• _SET EXERCISE_:
How many lines in the rows below contain the string "action"? Reply with the number alone.

• _TASK INPUT_:
-- BEGIN --
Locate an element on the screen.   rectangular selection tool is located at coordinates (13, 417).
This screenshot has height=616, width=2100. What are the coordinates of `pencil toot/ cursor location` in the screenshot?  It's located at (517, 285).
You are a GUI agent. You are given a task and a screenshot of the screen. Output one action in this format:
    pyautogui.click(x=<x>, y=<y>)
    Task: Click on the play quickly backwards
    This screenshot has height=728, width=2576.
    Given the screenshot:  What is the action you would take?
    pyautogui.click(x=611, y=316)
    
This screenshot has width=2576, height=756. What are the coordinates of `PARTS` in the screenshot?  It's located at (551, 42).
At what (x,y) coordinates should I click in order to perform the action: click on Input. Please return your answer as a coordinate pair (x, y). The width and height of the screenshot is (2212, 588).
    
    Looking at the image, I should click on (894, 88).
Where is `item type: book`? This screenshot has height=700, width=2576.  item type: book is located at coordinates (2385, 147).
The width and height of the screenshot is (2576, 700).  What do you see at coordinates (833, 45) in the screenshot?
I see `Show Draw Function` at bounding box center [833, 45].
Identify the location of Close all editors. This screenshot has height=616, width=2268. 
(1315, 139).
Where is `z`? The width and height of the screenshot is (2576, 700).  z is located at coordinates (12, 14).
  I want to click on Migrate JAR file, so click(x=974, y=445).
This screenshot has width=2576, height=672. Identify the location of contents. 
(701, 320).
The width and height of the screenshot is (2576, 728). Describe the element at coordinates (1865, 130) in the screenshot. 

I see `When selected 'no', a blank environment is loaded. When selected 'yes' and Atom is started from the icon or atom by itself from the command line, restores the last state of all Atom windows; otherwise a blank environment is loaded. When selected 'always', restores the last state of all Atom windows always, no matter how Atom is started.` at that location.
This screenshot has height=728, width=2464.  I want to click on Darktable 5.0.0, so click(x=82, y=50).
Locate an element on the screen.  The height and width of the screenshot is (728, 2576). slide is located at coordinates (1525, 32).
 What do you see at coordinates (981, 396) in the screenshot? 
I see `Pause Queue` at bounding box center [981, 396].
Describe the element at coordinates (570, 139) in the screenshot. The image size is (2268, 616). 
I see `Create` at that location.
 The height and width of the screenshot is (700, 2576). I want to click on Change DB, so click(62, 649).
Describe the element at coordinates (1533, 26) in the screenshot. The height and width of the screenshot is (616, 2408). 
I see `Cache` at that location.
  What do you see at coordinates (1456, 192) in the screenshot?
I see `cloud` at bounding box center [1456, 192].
-- END --
• _OUTPUT FOR THIS EXERCISE_:
3